— Problem requirements —
Look below for the line containing "FEES (231, 807)" and the line containing "Guidance (229, 202)"; repeat exactly those two lines and all lines between them, and nothing else.

— Data extract —
────────
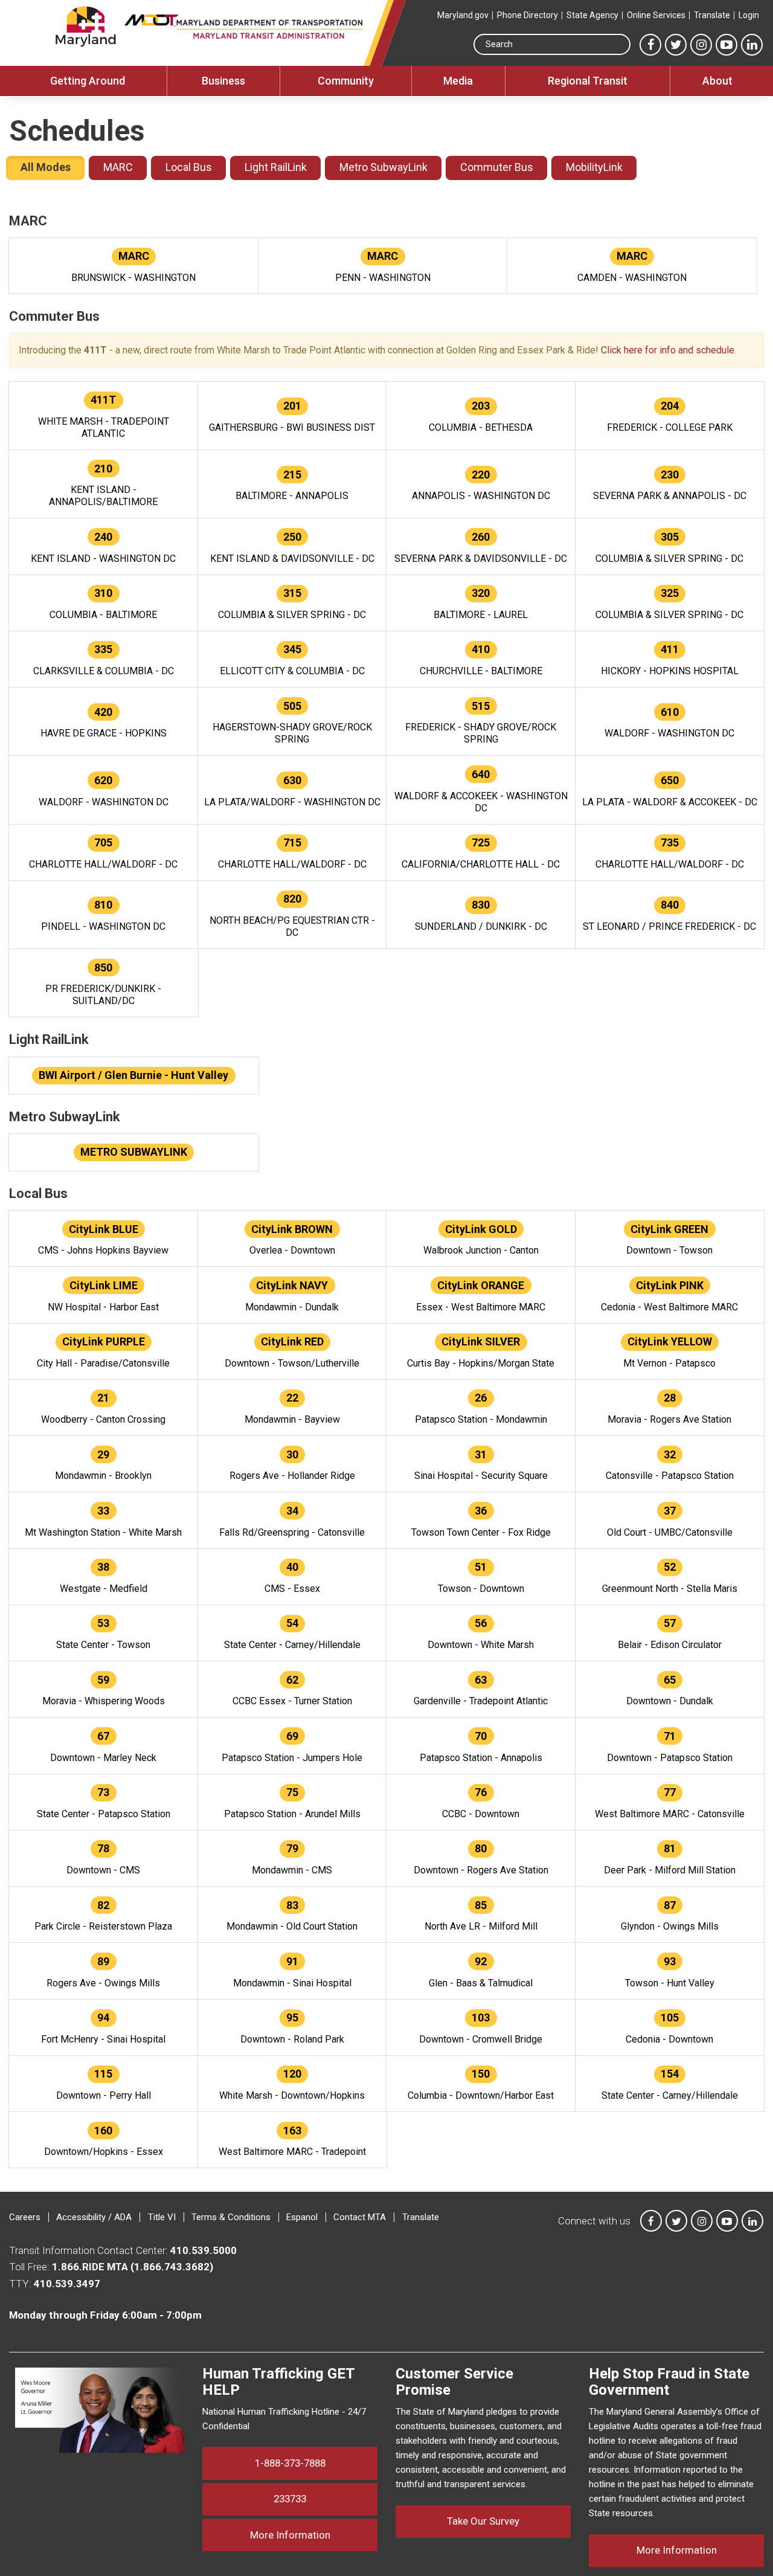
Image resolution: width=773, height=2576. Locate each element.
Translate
────────
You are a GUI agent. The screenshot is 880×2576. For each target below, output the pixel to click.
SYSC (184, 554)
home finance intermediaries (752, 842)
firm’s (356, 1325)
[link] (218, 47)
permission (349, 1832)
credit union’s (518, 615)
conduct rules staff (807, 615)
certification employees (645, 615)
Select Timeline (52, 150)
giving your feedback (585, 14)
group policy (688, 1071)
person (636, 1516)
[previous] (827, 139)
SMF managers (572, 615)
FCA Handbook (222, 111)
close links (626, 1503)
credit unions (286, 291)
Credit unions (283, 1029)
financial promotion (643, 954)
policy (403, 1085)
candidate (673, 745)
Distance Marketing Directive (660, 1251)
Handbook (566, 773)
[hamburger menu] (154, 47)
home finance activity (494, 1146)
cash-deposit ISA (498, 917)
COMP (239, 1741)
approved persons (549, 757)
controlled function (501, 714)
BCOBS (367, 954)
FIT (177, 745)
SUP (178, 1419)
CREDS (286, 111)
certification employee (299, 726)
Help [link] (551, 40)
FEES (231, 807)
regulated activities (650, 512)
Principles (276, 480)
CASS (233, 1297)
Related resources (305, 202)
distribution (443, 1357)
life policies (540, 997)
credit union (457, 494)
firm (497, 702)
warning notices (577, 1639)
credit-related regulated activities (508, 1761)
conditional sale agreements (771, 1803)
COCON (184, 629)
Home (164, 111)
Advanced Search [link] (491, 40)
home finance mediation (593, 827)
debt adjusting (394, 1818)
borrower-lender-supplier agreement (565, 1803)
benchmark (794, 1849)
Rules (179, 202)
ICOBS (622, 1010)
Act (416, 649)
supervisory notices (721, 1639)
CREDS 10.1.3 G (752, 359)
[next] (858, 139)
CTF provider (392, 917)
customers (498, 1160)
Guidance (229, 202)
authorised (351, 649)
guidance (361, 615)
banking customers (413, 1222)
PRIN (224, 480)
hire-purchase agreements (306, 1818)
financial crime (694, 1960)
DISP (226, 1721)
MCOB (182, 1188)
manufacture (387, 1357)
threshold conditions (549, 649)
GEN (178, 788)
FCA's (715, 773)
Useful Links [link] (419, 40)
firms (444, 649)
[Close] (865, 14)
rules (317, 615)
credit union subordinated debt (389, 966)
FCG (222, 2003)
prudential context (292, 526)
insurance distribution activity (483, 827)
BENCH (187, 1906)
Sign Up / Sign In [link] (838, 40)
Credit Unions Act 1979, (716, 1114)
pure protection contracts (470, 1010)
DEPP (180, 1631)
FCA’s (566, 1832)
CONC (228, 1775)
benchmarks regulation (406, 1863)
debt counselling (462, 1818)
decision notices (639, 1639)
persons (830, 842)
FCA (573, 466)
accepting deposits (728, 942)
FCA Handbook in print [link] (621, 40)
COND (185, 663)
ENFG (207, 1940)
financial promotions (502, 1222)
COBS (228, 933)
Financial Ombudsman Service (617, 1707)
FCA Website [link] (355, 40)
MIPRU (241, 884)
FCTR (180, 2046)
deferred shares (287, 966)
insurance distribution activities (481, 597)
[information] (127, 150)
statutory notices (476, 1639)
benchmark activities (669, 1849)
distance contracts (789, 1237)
────────
— Solution —
FEES (231, 807)
regulated activities (650, 512)
Principles (276, 480)
CASS (233, 1297)
Related resources (305, 202)
distribution (443, 1357)
life policies (540, 997)
credit union (457, 494)
firm (497, 702)
warning notices (577, 1639)
credit-related regulated activities (508, 1761)
conditional sale agreements (771, 1803)
COCON (184, 629)
Home (164, 111)
Advanced Search [link] (491, 40)
home finance mediation (593, 827)
debt adjusting (394, 1818)
borrower-lender-supplier agreement (565, 1803)
benchmark (794, 1849)
Rules (179, 202)
ICOBS (622, 1010)
Act (416, 649)
supervisory notices (721, 1639)
CREDS 10.1.3 G (752, 359)
[next] (858, 139)
CTF provider (392, 917)
customers (498, 1160)
Guidance (229, 202)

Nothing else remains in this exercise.